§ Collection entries
========

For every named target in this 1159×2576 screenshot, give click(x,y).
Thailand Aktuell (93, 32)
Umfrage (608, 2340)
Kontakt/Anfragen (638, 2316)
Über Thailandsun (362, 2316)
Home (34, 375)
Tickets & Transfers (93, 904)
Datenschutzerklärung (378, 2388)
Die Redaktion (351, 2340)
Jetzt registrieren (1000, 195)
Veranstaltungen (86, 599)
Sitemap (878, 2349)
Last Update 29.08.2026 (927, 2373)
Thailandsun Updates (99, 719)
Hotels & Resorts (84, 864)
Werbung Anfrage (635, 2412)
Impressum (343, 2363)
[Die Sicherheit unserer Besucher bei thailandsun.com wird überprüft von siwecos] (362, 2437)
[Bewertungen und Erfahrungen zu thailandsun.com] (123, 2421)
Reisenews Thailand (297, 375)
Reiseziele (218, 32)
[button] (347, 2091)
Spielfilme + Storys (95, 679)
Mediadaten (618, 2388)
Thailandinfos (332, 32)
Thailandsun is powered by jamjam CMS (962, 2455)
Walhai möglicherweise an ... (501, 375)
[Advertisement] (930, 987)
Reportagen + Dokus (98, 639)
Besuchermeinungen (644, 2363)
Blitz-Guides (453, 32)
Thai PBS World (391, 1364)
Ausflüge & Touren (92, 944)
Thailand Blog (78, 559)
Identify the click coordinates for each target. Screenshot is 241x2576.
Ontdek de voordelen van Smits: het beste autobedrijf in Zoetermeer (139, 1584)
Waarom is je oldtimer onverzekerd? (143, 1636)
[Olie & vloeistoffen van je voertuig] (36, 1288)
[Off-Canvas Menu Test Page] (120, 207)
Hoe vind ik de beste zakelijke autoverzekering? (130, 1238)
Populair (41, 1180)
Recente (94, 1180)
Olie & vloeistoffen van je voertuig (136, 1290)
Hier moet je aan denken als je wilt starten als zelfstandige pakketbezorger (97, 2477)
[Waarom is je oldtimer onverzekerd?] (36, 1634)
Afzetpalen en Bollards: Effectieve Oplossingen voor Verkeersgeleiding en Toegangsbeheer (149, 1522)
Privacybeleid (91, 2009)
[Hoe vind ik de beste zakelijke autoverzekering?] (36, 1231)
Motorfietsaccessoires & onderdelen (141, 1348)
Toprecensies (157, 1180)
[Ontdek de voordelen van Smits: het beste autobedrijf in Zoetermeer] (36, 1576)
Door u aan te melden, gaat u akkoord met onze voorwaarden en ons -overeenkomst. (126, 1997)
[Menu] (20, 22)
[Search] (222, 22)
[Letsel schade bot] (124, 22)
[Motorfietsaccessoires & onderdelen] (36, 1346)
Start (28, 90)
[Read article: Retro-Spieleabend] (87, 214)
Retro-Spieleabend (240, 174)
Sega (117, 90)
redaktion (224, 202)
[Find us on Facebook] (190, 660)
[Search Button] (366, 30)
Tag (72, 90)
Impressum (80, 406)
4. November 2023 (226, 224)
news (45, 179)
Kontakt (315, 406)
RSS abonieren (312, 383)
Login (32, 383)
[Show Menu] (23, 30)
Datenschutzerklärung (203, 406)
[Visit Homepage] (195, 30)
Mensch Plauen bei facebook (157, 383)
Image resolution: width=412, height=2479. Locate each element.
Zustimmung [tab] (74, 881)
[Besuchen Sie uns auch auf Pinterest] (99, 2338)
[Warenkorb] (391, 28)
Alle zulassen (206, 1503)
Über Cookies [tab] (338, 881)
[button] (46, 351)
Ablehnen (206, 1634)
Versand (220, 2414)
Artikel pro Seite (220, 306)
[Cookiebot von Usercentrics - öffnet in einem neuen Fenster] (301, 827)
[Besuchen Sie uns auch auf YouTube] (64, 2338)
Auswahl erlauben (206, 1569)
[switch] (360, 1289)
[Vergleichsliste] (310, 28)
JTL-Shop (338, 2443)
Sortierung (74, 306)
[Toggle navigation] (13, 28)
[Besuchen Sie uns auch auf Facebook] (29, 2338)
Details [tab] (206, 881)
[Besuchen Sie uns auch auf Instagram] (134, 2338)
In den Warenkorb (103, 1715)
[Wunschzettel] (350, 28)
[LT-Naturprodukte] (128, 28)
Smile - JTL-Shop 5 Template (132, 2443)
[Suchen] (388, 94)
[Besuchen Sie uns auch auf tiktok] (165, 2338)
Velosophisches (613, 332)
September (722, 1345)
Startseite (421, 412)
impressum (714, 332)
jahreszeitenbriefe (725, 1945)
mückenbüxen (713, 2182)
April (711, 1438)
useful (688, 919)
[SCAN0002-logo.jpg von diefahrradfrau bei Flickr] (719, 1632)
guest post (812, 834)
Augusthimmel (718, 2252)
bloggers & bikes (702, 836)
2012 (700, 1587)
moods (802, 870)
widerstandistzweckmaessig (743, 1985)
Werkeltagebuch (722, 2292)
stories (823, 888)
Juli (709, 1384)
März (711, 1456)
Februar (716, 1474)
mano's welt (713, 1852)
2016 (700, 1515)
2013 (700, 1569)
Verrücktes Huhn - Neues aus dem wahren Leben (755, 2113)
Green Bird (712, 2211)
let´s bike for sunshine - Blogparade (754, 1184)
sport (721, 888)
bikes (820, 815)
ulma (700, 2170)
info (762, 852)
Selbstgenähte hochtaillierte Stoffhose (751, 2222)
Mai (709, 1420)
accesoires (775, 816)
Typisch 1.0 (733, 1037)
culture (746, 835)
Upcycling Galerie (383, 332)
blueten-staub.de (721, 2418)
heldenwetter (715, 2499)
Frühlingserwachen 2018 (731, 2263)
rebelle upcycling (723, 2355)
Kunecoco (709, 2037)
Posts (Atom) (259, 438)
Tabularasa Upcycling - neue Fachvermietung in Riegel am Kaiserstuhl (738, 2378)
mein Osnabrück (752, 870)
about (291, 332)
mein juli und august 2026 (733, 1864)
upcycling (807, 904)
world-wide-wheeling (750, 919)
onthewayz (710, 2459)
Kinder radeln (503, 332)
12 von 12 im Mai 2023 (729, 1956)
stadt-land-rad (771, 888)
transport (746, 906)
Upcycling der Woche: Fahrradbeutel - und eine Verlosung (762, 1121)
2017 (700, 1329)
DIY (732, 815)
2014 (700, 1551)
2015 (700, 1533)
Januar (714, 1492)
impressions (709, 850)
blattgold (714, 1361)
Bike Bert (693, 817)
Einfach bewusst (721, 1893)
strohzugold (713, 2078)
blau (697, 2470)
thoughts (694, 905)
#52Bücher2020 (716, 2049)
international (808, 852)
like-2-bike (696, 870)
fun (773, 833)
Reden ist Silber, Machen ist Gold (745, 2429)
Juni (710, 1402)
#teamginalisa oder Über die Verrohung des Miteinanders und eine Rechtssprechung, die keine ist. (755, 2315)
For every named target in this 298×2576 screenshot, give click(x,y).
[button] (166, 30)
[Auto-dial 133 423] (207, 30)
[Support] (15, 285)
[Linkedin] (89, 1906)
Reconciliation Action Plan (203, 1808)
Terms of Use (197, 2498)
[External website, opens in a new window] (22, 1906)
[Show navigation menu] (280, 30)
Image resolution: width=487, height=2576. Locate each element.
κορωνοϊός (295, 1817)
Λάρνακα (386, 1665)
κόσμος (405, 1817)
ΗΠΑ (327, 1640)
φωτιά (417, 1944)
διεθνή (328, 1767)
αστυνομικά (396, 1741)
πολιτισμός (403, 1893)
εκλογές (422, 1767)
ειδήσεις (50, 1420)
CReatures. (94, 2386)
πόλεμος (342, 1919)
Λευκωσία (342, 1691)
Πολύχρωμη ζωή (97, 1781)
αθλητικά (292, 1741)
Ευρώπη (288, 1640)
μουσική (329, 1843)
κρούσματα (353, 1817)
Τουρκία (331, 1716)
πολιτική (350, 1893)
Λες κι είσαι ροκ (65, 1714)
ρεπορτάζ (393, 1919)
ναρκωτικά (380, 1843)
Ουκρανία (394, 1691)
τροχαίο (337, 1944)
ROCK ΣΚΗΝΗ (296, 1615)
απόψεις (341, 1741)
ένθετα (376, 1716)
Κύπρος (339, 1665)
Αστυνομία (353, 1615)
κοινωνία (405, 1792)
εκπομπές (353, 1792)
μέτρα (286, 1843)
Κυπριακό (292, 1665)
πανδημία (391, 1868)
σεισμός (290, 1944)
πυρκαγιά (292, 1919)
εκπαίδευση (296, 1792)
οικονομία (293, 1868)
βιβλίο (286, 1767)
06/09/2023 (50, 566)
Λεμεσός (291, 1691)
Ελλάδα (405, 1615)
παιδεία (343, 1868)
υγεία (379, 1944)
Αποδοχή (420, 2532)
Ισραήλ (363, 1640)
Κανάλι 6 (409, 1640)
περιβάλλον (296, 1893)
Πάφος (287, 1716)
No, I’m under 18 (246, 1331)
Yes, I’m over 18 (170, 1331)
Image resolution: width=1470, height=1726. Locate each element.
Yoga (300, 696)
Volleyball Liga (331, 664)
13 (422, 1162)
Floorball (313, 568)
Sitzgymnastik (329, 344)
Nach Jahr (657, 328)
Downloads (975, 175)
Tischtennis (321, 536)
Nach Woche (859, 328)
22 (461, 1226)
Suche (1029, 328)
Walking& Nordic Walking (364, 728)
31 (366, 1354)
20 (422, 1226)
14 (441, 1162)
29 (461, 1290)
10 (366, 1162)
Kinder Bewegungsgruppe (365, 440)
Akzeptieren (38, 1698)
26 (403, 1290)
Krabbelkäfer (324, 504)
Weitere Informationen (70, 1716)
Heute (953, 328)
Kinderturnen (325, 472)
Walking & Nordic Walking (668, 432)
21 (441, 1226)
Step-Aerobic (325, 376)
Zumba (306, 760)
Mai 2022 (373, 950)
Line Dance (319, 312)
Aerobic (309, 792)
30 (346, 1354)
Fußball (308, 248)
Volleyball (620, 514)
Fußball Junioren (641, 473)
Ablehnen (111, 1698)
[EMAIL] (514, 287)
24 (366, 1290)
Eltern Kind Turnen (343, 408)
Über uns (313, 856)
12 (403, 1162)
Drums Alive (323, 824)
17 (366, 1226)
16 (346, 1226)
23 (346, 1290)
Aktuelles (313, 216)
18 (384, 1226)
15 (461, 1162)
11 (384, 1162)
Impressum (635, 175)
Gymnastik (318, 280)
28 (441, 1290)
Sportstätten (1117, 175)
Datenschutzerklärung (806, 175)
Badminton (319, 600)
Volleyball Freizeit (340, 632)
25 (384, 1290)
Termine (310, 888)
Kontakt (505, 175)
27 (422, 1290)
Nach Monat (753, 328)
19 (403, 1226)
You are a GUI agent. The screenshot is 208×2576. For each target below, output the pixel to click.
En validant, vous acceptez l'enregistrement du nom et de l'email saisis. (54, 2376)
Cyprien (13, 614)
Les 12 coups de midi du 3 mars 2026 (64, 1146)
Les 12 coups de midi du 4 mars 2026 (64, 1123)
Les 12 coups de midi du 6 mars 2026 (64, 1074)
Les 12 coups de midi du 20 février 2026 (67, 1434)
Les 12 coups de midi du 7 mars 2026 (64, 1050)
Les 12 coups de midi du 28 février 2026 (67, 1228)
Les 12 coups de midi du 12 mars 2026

========

§ EXERCISE GOAL
Once you reach the line with "Jetzt registrieren (1000, 195)" in the data above, copy it and every line after it exactly, up to and including the line with "Reiseziele (218, 32)".

§ EXERCISE ANSWER
Jetzt registrieren (1000, 195)
Veranstaltungen (86, 599)
Sitemap (878, 2349)
Last Update 29.08.2026 (927, 2373)
Thailandsun Updates (99, 719)
Hotels & Resorts (84, 864)
Werbung Anfrage (635, 2412)
Impressum (343, 2363)
[Die Sicherheit unserer Besucher bei thailandsun.com wird überprüft von siwecos] (362, 2437)
[Bewertungen und Erfahrungen zu thailandsun.com] (123, 2421)
Reisenews Thailand (297, 375)
Reiseziele (218, 32)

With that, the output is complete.